Foto: Arquivo/O Liberal_5-01-2016
O estacionamento rotativo é reivindicado pela Acias desde 2017

Em julho de 2017, a prefeitura lacrou os parquímetros “de surpresa” após o vencimento do contrato com a Rizzo Mobiliário Urbano Ltda. Na época, o Executivo justificou que o fim da relação com a empresa aconteceu após o rompimento de cláusulas, como a entrega de duas motos para o serviço público.

Desde então, a cidade só teve um sistema do gênero nos meses de dezembro de 2017 e 2018 por conta das compras de fim de ano, ao preço de R$ 1,00 a hora. A fiscalização era feita por agentes da própria prefeitura.

O estacionamento rotativo funcionava na Avenida Sete de Setembro (até o cruzamento com a Avenida Rebouças) e demais ruas perpendiculares neste trecho – desde a Rua Justino França até os cruzamentos das praças da República e Manoel de Vasconcellos.

O prefeito não precisou, no entanto, uma data exata para lançar o edital nem a área que será contemplada. Entretanto, ressaltou que a intenção é resolver o caso ainda neste ano, apesar da ideia não lhe agradar enquanto comerciante.

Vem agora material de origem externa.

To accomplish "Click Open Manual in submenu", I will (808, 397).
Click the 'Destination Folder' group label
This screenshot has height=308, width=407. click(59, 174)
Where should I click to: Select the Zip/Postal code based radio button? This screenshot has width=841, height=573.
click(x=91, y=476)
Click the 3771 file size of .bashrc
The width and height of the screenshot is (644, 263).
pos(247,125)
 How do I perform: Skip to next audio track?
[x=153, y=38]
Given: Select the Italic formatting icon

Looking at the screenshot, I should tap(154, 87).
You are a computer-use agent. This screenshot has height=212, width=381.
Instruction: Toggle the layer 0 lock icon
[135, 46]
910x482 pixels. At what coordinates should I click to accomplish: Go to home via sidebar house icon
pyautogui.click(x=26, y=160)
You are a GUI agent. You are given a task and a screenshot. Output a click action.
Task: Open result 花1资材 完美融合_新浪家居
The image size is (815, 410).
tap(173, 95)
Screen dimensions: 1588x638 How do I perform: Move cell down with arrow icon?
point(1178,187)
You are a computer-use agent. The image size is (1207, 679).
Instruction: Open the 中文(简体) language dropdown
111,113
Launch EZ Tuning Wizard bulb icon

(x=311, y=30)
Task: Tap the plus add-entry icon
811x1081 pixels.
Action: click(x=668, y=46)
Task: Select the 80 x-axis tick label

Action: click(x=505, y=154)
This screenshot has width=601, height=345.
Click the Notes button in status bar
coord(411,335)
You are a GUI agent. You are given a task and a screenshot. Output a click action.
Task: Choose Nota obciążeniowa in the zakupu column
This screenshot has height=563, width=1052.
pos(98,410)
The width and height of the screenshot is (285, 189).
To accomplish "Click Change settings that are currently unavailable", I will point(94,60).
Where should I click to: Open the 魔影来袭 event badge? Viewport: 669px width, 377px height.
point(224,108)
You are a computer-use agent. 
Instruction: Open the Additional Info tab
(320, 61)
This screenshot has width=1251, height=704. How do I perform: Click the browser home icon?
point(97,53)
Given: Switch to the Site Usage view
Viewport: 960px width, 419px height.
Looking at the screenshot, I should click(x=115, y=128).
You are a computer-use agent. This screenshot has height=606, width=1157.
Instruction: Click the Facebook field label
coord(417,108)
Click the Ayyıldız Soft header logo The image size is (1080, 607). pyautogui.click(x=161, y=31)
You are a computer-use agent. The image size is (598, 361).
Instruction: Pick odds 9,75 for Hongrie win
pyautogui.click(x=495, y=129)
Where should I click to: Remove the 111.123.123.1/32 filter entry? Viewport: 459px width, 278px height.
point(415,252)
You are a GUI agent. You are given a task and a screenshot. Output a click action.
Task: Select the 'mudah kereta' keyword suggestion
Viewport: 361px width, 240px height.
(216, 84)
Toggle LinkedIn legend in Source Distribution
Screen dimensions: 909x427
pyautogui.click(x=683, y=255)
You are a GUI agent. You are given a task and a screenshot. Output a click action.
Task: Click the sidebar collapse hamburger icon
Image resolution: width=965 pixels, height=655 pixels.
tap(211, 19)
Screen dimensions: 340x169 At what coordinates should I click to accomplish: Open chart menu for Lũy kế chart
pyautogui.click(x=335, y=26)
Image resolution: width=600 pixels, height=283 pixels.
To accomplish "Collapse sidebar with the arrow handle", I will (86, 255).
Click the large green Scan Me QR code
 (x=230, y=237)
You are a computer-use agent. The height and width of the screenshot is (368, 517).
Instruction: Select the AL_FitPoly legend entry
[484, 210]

“Sou comerciante. Se eu tivesse um comércio na região que será contemplada pela Zona Azul, eu confesso que preferia que não tivesse, mas se a maioria quer, eu sou o prefeito e devo seguir a orientação das pessoas. Não sou o dono da caneta, eu sou aquele que apenas representa as pessoas segurando ela (caneta)”, justificou Dalben.